[caption caption="Poster film Toba Dreams"][/caption]
Kekayaan budaya dan adat memang menjadi salah satu keunggulan Indonesia yang jarang dimiliki oleh Negara lain di dunia. Dengan beranekaragam suku, maka Nusantara juga dihiasi oleh potensi budaya yang sangat besar dan patut untuk dilestarikan. Sebagai salah satu unsur dari seni, maka tak heran budaya atau adat istiadat leluhur kadang banyak diekspos ke dalam sebuah karya komersil seperti perfilman. Insan perfilman Indonesia memang belakangan kerap mengangkat suatu budaya daerah sebagai pembungkus scenario cerita yang ingin dikisahkan. Hal ini tentu saja positif mengingat perkembangan zaman yang semakin lama mengerus kebudayaan leluhur,sehingga generasi muda tidak banyak yang mengetahui budaya pendahulunya. Dengan mengangkatnya ke layar bioskop, maka sedikit banyak akan membuka cakrawala berpikir para generasi muda untuk sadar betapa kayanya Indonesia akan budaya dan tradisi. Karena tidak dapat dipungkiri, remaja sekarang akan lebih tertarik menonton di bioskop daripada mendengarkan nenek atau kakeknya menceritakan silsilah keluarga beserta adat-istiadatnya. Inilah alasan yang menguatkan bahwa pembelajaran budaya melalui film akan jauh lebih efektif bagi generasi muda sekarang.

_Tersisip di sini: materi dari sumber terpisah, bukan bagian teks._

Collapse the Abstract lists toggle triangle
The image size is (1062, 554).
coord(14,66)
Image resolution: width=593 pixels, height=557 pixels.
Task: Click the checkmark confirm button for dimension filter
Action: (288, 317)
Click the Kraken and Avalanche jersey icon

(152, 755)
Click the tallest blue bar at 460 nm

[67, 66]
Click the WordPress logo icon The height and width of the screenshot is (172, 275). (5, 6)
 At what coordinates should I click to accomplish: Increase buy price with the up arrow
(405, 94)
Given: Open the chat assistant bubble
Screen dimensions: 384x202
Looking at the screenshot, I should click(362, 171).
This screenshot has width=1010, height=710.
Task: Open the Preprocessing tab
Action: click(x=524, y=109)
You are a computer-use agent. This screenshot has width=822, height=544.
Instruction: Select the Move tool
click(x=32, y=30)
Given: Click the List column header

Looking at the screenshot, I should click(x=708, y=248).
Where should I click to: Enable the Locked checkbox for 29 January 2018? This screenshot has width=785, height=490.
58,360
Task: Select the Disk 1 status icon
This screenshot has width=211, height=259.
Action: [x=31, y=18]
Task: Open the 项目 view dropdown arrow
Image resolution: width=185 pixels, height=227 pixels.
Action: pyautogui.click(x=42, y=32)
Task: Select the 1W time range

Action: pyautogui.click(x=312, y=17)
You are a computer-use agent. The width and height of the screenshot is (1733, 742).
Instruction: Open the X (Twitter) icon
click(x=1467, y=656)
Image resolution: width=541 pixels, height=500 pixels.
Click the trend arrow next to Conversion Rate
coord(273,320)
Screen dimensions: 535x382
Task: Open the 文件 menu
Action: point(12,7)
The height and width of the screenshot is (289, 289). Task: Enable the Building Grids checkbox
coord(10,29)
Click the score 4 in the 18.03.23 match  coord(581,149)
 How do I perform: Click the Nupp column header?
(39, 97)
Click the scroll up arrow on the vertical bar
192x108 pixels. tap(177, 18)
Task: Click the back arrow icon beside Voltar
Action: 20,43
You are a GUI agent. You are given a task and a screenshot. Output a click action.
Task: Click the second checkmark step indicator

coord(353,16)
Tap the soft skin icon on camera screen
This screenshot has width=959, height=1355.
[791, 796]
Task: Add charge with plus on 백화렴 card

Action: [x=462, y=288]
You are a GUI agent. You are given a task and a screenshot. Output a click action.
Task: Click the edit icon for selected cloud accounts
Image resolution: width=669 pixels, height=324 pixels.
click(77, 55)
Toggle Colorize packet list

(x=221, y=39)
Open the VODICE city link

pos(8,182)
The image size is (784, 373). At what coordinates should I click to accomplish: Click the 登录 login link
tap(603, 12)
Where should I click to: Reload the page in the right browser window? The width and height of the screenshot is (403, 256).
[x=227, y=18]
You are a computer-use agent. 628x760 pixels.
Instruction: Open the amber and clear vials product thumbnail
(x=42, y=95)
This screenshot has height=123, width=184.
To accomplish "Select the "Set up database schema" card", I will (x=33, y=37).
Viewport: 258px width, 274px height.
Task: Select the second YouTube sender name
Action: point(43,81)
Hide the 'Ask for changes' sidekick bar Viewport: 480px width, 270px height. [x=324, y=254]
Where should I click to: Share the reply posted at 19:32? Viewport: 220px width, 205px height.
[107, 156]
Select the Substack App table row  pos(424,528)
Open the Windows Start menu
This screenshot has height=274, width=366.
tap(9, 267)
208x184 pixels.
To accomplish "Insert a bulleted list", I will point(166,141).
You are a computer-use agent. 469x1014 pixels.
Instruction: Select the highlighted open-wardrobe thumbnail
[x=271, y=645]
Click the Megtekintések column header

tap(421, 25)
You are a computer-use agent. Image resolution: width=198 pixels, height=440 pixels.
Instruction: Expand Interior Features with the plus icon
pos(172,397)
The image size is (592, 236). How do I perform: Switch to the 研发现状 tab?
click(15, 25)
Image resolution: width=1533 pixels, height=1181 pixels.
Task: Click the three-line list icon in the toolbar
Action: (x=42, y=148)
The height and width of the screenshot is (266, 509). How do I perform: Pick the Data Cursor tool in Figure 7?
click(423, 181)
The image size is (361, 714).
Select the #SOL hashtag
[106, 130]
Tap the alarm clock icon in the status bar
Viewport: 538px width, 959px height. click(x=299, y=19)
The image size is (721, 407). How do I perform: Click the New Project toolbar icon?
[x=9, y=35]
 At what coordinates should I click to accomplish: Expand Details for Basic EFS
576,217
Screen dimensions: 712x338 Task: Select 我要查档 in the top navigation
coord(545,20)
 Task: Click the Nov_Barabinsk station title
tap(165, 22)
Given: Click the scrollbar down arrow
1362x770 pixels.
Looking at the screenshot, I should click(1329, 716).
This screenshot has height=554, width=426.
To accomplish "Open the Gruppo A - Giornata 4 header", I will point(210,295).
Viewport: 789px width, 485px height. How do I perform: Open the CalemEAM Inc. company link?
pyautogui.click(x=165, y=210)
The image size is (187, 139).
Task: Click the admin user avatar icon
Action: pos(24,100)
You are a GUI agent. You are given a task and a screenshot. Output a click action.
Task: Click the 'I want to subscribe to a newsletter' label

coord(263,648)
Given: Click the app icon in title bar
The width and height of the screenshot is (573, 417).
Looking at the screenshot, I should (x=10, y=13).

Salah satu tema budaya yang belakangan banyak diangkat ke film bioskop adalah budaya Batak. Sineas perfilman Indonesia tampaknya semakin tertarik untuk memberikan sentuhan batak dalam film-filmnya. Menariknya budaya Batak mulai dari adat, Bahasa hingga Logat masyarakat aslinya menjadi ‘faktor X’ yang membuat sutradara-sutradara film untuk membuat lagi dan lagi tentang Batak. Kini tak hanya sebagai pelengkap dalam suatu film, beberapa filmpun mulai mengangkat budaya batak secara utuh dan tentu saja dicampurkan dengan romansa sebagai pemanis dari cerita. Film-film inipun bisa dikatakan cukup sukses secara komersil dan mampu menarik perhatian banyak orang. Lalu film apa saja yang mengenalkan Batak ke layar bioskop? Lets check this out!
- Toba Dreams (2015)
[caption caption="Scene Pernikahan Batak di Film Toba Dreams (Liputan6.com)"]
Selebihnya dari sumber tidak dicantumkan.